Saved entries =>
━━━━━━━━

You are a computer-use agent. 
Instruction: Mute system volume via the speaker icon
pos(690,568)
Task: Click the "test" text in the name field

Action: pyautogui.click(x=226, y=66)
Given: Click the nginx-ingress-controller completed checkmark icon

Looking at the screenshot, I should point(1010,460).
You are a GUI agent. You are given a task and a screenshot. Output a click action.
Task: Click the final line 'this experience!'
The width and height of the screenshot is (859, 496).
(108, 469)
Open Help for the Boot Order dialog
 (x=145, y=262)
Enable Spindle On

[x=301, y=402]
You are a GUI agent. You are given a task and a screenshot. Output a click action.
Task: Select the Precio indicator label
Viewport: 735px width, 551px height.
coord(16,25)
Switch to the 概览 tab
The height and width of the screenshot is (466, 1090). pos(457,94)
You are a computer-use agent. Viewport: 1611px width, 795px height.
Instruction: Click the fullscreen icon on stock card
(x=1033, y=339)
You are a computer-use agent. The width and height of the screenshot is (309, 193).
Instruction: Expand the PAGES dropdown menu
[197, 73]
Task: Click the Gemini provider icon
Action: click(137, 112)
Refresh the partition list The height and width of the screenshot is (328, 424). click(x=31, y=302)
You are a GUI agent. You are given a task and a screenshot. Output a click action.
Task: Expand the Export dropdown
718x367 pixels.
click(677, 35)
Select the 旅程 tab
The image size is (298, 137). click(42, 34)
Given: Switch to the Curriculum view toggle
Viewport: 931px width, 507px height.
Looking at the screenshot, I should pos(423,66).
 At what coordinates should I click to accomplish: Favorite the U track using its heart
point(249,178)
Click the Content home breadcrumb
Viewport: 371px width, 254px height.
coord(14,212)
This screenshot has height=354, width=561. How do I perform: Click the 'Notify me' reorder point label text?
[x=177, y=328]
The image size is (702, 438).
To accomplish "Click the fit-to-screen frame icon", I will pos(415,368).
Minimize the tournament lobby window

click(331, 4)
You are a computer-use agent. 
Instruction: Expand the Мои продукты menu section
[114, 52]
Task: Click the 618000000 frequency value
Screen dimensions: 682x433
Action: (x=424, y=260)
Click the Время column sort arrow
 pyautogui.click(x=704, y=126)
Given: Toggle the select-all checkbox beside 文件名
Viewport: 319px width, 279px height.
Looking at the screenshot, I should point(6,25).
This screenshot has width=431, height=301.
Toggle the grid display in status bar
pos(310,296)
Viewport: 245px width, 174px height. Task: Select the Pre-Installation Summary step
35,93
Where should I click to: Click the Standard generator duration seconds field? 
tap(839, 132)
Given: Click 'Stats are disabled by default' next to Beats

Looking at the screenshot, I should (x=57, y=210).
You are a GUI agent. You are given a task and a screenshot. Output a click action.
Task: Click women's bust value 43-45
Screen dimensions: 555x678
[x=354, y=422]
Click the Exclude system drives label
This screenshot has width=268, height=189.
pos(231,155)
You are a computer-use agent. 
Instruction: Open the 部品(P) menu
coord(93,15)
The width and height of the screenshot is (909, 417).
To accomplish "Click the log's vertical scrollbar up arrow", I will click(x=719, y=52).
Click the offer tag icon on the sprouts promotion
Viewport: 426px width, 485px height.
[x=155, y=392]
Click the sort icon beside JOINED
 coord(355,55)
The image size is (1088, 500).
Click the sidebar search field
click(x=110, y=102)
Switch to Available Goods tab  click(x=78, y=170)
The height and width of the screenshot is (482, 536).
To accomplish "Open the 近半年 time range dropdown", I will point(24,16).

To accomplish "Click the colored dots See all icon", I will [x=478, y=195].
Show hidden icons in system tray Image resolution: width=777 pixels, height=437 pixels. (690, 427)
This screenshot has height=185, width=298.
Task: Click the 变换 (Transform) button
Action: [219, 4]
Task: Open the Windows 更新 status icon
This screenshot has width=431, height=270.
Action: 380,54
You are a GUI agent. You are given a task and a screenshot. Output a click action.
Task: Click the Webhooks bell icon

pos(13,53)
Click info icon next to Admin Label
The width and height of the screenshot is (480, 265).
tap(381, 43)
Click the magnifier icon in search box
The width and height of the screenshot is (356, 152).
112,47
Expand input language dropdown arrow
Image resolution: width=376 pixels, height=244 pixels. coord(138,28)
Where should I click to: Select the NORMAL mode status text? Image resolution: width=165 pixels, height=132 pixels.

━━━━━━━━

Work item =>
The full set of records above must be retyped exactly.

Answer to this exercise =>
You are a computer-use agent. 
Instruction: Mute system volume via the speaker icon
pos(690,568)
Task: Click the "test" text in the name field

Action: pyautogui.click(x=226, y=66)
Given: Click the nginx-ingress-controller completed checkmark icon

Looking at the screenshot, I should point(1010,460).
You are a GUI agent. You are given a task and a screenshot. Output a click action.
Task: Click the final line 'this experience!'
The width and height of the screenshot is (859, 496).
(108, 469)
Open Help for the Boot Order dialog
 (x=145, y=262)
Enable Spindle On

[x=301, y=402]
You are a GUI agent. You are given a task and a screenshot. Output a click action.
Task: Select the Precio indicator label
Viewport: 735px width, 551px height.
coord(16,25)
Switch to the 概览 tab
The height and width of the screenshot is (466, 1090). pos(457,94)
You are a computer-use agent. Viewport: 1611px width, 795px height.
Instruction: Click the fullscreen icon on stock card
(x=1033, y=339)
You are a computer-use agent. The width and height of the screenshot is (309, 193).
Instruction: Expand the PAGES dropdown menu
[197, 73]
Task: Click the Gemini provider icon
Action: click(137, 112)
Refresh the partition list The height and width of the screenshot is (328, 424). click(x=31, y=302)
You are a GUI agent. You are given a task and a screenshot. Output a click action.
Task: Expand the Export dropdown
718x367 pixels.
click(677, 35)
Select the 旅程 tab
The image size is (298, 137). click(42, 34)
Given: Switch to the Curriculum view toggle
Viewport: 931px width, 507px height.
Looking at the screenshot, I should pos(423,66).
 At what coordinates should I click to accomplish: Favorite the U track using its heart
point(249,178)
Click the Content home breadcrumb
Viewport: 371px width, 254px height.
coord(14,212)
This screenshot has height=354, width=561. How do I perform: Click the 'Notify me' reorder point label text?
[x=177, y=328]
The image size is (702, 438).
To accomplish "Click the fit-to-screen frame icon", I will pos(415,368).
Minimize the tournament lobby window

click(331, 4)
You are a computer-use agent. 
Instruction: Expand the Мои продукты menu section
[114, 52]
Task: Click the 618000000 frequency value
Screen dimensions: 682x433
Action: (x=424, y=260)
Click the Время column sort arrow
 pyautogui.click(x=704, y=126)
Given: Toggle the select-all checkbox beside 文件名
Viewport: 319px width, 279px height.
Looking at the screenshot, I should point(6,25).
This screenshot has width=431, height=301.
Toggle the grid display in status bar
pos(310,296)
Viewport: 245px width, 174px height. Task: Select the Pre-Installation Summary step
35,93
Where should I click to: Click the Standard generator duration seconds field? 
tap(839, 132)
Given: Click 'Stats are disabled by default' next to Beats

Looking at the screenshot, I should (x=57, y=210).
You are a GUI agent. You are given a task and a screenshot. Output a click action.
Task: Click women's bust value 43-45
Screen dimensions: 555x678
[x=354, y=422]
Click the Exclude system drives label
This screenshot has width=268, height=189.
pos(231,155)
You are a computer-use agent. 
Instruction: Open the 部品(P) menu
coord(93,15)
The width and height of the screenshot is (909, 417).
To accomplish "Click the log's vertical scrollbar up arrow", I will click(x=719, y=52).
Click the offer tag icon on the sprouts promotion
Viewport: 426px width, 485px height.
[x=155, y=392]
Click the sort icon beside JOINED
 coord(355,55)
The image size is (1088, 500).
Click the sidebar search field
click(x=110, y=102)
Switch to Available Goods tab  click(x=78, y=170)
The height and width of the screenshot is (482, 536).
To accomplish "Open the 近半年 time range dropdown", I will point(24,16).

To accomplish "Click the colored dots See all icon", I will [x=478, y=195].
Show hidden icons in system tray Image resolution: width=777 pixels, height=437 pixels. (690, 427)
This screenshot has height=185, width=298.
Task: Click the 变换 (Transform) button
Action: [219, 4]
Task: Open the Windows 更新 status icon
This screenshot has width=431, height=270.
Action: 380,54
You are a GUI agent. You are given a task and a screenshot. Output a click action.
Task: Click the Webhooks bell icon

pos(13,53)
Click info icon next to Admin Label
The width and height of the screenshot is (480, 265).
tap(381, 43)
Click the magnifier icon in search box
The width and height of the screenshot is (356, 152).
112,47
Expand input language dropdown arrow
Image resolution: width=376 pixels, height=244 pixels. coord(138,28)
Where should I click to: Select the NORMAL mode status text? Image resolution: width=165 pixels, height=132 pixels.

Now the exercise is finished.